Ce n’est que cette année que j’ai
pu enfin le rencontrer en chair et en os. C’était pour parler des chansons qui
vont scander la nouvelle comédie musicale Les
3 Mousquetaires qui verra le jour à compter du 29 septembre au Palais des
Sports. Sur le plan humain, ce fut un joli moment d’échange. Nous avons bien
sûr un peu parlé chansons, mais nous avons surtout fait connaissance. Et j’ai
appris qu’il ne se contentait pas d’être parolier, qu’il était également auteur
de polars.
Le mot magique était tombé, entre
nous deux, près de nos deux tasses de café au beau milieu de la table. Des
« polars » ! Moi qui suis un grand amateur du genre – je ne lis
que ça dans le métro – j’ai été immédiatement intéressé. Deux jours plus tard,
je recevais par la poste Crois-le !,
le premier volume d’une trilogie sur les enquêtes d’un jeune détective privé
nommé Al Dorsey.
J’ai pris énormément de plaisir à
la lecture de cet ouvrage. Il comprend tous les codes du genre tout en ayant
ses propres spécificités et son originalité. J’ai d’abord été séduit par le
style. C’est fluide, naturel, jamais ampoulé ou gratuitement littéraire. Romancier
mâtiné de chroniqueur, Patrice Guirao utilise sa plume comme un peintre son
pinceau. Son écriture est très descriptive, tant pour les personnages que pour
les paysages. Et il a l’habileté de saupoudrer les dialogues de certains de ses
personnages (sa mère, Toti…) d’idiomes et de mots en dialecte écrits d’une
telle façon qu’on les entend parler.
Il a surtout réussi à créer un
héros. Son détective, Al Dorsey, n’est ni un super héros, ni un anti-héros. C’est
un jeune mec tout ce qu’il y a de normal. D’abord, Al Dorsey n’est pas son vrai
nom, c’est son pseudo, son nom de scène. En réalité, son patronyme est Edouard
Tudieu de la Valière ! Né d’un père aristocrate et d’une maman tahitienne,
il a pensé plus simple d’adopter un nom d’emprunt pour exercer son métier de
privé. Mais il a toujours en lui une certaine noblesse de cœur et d’éducation.
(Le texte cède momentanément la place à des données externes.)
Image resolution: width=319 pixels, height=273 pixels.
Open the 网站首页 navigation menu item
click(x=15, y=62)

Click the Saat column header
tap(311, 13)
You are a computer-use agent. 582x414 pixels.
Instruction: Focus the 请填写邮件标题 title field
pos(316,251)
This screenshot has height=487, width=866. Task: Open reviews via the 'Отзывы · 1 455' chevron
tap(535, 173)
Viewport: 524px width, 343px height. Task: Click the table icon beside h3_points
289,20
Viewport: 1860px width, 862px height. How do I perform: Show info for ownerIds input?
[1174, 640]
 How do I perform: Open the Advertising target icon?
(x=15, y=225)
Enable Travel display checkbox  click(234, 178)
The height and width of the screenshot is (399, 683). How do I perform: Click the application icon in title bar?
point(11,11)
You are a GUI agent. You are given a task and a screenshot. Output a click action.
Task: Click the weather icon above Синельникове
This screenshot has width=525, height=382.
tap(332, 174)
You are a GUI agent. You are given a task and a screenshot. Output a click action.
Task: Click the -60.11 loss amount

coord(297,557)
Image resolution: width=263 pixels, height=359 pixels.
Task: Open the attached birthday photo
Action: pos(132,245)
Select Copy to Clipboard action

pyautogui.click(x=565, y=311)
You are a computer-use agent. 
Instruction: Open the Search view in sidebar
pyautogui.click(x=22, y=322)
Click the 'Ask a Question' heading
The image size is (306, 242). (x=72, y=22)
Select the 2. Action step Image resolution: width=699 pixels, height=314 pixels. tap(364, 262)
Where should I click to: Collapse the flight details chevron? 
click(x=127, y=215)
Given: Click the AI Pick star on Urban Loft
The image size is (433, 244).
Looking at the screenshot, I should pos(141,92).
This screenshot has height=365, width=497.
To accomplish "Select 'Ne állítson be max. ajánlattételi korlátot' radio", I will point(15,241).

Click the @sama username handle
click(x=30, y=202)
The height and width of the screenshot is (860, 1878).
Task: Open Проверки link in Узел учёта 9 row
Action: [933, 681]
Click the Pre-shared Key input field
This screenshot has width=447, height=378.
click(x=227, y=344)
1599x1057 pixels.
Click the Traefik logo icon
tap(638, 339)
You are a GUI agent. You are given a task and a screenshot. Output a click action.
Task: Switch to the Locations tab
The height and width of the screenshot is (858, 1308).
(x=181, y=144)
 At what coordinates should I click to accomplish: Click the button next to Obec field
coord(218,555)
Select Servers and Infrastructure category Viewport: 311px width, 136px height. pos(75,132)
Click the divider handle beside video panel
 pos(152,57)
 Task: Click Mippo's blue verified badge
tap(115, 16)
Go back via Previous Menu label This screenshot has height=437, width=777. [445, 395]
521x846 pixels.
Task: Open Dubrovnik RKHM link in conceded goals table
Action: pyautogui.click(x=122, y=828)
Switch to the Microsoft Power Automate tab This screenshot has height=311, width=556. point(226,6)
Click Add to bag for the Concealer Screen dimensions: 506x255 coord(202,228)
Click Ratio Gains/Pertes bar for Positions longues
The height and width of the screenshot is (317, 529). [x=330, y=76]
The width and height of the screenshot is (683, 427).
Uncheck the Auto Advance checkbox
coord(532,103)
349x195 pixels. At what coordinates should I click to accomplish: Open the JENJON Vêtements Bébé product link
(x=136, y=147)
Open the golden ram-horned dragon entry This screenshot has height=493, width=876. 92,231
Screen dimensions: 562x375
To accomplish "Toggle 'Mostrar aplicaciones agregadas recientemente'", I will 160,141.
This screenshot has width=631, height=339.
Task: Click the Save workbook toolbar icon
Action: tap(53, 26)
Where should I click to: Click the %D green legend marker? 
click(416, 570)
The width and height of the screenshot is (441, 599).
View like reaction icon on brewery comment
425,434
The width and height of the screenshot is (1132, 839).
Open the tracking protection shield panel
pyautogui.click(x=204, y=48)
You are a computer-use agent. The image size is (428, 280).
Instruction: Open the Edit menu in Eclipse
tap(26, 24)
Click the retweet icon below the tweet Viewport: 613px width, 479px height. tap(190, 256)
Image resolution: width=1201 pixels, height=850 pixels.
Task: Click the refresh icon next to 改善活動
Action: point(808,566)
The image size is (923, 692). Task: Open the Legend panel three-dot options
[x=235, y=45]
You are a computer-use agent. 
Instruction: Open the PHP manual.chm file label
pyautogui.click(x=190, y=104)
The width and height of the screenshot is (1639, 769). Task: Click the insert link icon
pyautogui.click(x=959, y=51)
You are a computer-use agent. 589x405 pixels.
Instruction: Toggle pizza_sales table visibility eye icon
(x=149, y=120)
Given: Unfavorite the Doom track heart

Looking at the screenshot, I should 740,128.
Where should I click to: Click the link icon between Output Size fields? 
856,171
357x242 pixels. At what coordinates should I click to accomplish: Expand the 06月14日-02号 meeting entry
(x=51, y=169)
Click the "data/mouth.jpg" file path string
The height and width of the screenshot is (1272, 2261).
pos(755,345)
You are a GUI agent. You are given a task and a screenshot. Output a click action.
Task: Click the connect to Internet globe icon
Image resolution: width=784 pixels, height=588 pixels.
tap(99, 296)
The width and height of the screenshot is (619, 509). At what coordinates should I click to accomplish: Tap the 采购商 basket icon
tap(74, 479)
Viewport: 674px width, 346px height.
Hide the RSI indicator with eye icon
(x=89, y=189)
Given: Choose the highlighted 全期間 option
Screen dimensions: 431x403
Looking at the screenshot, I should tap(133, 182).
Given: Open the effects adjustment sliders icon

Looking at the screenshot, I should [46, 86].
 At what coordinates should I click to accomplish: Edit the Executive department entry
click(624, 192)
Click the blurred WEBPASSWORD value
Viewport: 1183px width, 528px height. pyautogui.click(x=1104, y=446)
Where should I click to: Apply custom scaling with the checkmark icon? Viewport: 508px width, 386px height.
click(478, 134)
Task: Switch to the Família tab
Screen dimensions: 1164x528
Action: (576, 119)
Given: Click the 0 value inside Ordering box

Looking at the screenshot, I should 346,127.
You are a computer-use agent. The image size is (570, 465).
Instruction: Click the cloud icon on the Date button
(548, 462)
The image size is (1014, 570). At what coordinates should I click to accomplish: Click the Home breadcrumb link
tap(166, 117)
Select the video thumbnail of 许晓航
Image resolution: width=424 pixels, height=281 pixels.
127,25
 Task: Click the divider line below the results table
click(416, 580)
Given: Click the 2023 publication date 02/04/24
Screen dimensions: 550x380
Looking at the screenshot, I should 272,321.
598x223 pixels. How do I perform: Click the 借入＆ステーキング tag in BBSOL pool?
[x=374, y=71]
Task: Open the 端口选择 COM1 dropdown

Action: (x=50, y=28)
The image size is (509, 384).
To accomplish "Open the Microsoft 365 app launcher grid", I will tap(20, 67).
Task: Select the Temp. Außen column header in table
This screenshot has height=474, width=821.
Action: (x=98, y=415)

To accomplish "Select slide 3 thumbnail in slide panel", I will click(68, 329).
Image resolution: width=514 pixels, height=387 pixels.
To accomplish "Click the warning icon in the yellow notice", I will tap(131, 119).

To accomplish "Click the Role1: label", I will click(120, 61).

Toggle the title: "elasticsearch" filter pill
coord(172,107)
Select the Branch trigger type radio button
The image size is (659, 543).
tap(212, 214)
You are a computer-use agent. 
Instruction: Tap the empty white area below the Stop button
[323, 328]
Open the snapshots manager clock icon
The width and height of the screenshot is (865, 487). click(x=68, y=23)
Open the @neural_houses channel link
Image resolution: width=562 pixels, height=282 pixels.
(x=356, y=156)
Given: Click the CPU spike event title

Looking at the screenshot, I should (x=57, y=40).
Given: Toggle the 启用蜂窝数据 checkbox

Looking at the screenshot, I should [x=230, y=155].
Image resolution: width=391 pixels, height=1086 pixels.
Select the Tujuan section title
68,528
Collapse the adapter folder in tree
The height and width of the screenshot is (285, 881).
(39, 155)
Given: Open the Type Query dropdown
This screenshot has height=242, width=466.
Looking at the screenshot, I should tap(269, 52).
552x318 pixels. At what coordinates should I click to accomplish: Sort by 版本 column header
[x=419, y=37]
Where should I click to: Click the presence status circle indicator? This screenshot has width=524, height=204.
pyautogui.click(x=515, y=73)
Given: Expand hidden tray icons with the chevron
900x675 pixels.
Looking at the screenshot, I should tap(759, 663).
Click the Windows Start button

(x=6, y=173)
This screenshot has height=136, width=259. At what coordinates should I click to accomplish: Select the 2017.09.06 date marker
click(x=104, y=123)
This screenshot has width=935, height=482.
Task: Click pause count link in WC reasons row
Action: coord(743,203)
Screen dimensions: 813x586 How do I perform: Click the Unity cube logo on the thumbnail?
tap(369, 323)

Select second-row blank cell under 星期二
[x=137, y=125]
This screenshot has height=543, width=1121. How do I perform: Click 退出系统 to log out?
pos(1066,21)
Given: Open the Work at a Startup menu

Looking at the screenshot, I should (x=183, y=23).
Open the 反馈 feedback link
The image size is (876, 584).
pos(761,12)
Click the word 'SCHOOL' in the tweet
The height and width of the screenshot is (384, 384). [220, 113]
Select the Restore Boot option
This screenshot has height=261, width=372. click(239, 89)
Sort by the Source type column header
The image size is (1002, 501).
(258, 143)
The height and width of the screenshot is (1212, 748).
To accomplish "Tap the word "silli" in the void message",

Al n’est visiblement pas encore
sorti de l’enfance. Il est plutôt immature, dilettante, fort et fragile à la
fois, et si le cordon ombilical qui le relie à sa mère s’est légèrement
distendu, il est loin, très loin d’être coupé. Notre privé prend les affaires
qu’on lui confie comme elles viennent. C’est lui qui s’adapte à elles. Il subit
les événements puis, lorsque les difficultés se présentent, il essaie de les
gérer, voire de les affronter. Il y a en lui une forme de candeur et de
fatalisme, propre sans doute aux habitants des îles. On a un peu tendance à se
laisser porter là où le vent nous pousse. Ce grand ado – il ne se plaît qu’en
short – est viscéralement bienveillant. Il aime les gens, il affecte même une
certaine indulgence vis-à-vis de ceux qui transgressent allègrement les lois.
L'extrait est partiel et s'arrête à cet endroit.